= DATA SUPPLIED =

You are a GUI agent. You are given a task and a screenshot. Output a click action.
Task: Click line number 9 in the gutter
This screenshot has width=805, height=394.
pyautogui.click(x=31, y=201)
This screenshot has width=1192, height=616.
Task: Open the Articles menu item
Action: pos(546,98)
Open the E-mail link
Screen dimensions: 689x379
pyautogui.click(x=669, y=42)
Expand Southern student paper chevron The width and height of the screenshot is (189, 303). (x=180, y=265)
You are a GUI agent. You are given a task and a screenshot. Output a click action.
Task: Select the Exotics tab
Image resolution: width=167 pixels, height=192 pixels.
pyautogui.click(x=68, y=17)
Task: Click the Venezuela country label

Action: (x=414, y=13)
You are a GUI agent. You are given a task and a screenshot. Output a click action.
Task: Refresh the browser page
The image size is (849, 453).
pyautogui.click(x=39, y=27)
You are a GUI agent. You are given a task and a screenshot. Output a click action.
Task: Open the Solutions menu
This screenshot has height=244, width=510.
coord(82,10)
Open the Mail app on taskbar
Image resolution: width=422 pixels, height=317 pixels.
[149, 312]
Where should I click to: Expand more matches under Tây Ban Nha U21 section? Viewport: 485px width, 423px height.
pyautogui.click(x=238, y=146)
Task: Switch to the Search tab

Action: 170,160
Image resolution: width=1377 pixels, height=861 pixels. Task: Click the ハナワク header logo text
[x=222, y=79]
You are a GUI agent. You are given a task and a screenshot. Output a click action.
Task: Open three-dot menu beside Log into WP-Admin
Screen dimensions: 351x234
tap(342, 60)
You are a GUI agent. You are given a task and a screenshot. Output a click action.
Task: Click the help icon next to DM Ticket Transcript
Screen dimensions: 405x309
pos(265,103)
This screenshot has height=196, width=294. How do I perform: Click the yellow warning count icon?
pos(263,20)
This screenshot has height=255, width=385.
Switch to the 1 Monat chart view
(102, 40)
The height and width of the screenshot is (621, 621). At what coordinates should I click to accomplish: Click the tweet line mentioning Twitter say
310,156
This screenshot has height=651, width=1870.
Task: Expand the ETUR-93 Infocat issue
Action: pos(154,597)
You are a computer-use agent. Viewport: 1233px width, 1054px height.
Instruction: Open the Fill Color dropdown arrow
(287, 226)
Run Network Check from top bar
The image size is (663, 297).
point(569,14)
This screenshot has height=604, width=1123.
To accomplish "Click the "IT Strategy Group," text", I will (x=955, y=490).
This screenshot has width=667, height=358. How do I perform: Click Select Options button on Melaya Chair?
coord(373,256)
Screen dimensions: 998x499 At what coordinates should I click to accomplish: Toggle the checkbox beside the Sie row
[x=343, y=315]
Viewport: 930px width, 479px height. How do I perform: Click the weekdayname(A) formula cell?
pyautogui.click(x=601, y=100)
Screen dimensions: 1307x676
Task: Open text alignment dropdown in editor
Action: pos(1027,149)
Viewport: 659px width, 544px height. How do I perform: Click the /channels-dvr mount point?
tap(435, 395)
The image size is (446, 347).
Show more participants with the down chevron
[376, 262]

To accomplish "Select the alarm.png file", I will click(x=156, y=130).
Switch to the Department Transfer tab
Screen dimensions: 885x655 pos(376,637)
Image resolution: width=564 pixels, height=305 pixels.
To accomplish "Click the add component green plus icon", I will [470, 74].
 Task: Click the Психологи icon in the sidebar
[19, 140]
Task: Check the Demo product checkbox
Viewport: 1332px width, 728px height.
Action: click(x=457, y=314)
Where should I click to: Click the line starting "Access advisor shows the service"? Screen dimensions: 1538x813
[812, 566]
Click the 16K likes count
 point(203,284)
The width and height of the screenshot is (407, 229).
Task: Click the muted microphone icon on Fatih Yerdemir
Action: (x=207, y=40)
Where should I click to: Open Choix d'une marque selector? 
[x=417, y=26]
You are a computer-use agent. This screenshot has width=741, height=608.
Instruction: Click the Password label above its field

= TASK DIRECTIONS =
Go through the data above and return every line exactly.

= RESPONSE AREA =
You are a GUI agent. You are given a task and a screenshot. Output a click action.
Task: Click line number 9 in the gutter
This screenshot has width=805, height=394.
pyautogui.click(x=31, y=201)
This screenshot has width=1192, height=616.
Task: Open the Articles menu item
Action: pos(546,98)
Open the E-mail link
Screen dimensions: 689x379
pyautogui.click(x=669, y=42)
Expand Southern student paper chevron The width and height of the screenshot is (189, 303). (x=180, y=265)
You are a GUI agent. You are given a task and a screenshot. Output a click action.
Task: Select the Exotics tab
Image resolution: width=167 pixels, height=192 pixels.
pyautogui.click(x=68, y=17)
Task: Click the Venezuela country label

Action: (x=414, y=13)
You are a GUI agent. You are given a task and a screenshot. Output a click action.
Task: Refresh the browser page
The image size is (849, 453).
pyautogui.click(x=39, y=27)
You are a GUI agent. You are given a task and a screenshot. Output a click action.
Task: Open the Solutions menu
This screenshot has height=244, width=510.
coord(82,10)
Open the Mail app on taskbar
Image resolution: width=422 pixels, height=317 pixels.
[149, 312]
Where should I click to: Expand more matches under Tây Ban Nha U21 section? Viewport: 485px width, 423px height.
pyautogui.click(x=238, y=146)
Task: Switch to the Search tab

Action: 170,160
Image resolution: width=1377 pixels, height=861 pixels. Task: Click the ハナワク header logo text
[x=222, y=79]
You are a GUI agent. You are given a task and a screenshot. Output a click action.
Task: Open three-dot menu beside Log into WP-Admin
Screen dimensions: 351x234
tap(342, 60)
You are a GUI agent. You are given a task and a screenshot. Output a click action.
Task: Click the help icon next to DM Ticket Transcript
Screen dimensions: 405x309
pos(265,103)
This screenshot has height=196, width=294. How do I perform: Click the yellow warning count icon?
pos(263,20)
This screenshot has height=255, width=385.
Switch to the 1 Monat chart view
(102, 40)
The height and width of the screenshot is (621, 621). At what coordinates should I click to accomplish: Click the tweet line mentioning Twitter say
310,156
This screenshot has height=651, width=1870.
Task: Expand the ETUR-93 Infocat issue
Action: pos(154,597)
You are a computer-use agent. Viewport: 1233px width, 1054px height.
Instruction: Open the Fill Color dropdown arrow
(287, 226)
Run Network Check from top bar
The image size is (663, 297).
point(569,14)
This screenshot has height=604, width=1123.
To accomplish "Click the "IT Strategy Group," text", I will (x=955, y=490).
This screenshot has width=667, height=358. How do I perform: Click Select Options button on Melaya Chair?
coord(373,256)
Screen dimensions: 998x499 At what coordinates should I click to accomplish: Toggle the checkbox beside the Sie row
[x=343, y=315]
Viewport: 930px width, 479px height. How do I perform: Click the weekdayname(A) formula cell?
pyautogui.click(x=601, y=100)
Screen dimensions: 1307x676
Task: Open text alignment dropdown in editor
Action: pos(1027,149)
Viewport: 659px width, 544px height. How do I perform: Click the /channels-dvr mount point?
tap(435, 395)
The image size is (446, 347).
Show more participants with the down chevron
[376, 262]

To accomplish "Select the alarm.png file", I will click(x=156, y=130).
Switch to the Department Transfer tab
Screen dimensions: 885x655 pos(376,637)
Image resolution: width=564 pixels, height=305 pixels.
To accomplish "Click the add component green plus icon", I will [470, 74].
 Task: Click the Психологи icon in the sidebar
[19, 140]
Task: Check the Demo product checkbox
Viewport: 1332px width, 728px height.
Action: click(x=457, y=314)
Where should I click to: Click the line starting "Access advisor shows the service"? Screen dimensions: 1538x813
[812, 566]
Click the 16K likes count
 point(203,284)
The width and height of the screenshot is (407, 229).
Task: Click the muted microphone icon on Fatih Yerdemir
Action: (x=207, y=40)
Where should I click to: Open Choix d'une marque selector? 
[x=417, y=26]
You are a computer-use agent. This screenshot has width=741, height=608.
Instruction: Click the Password label above its field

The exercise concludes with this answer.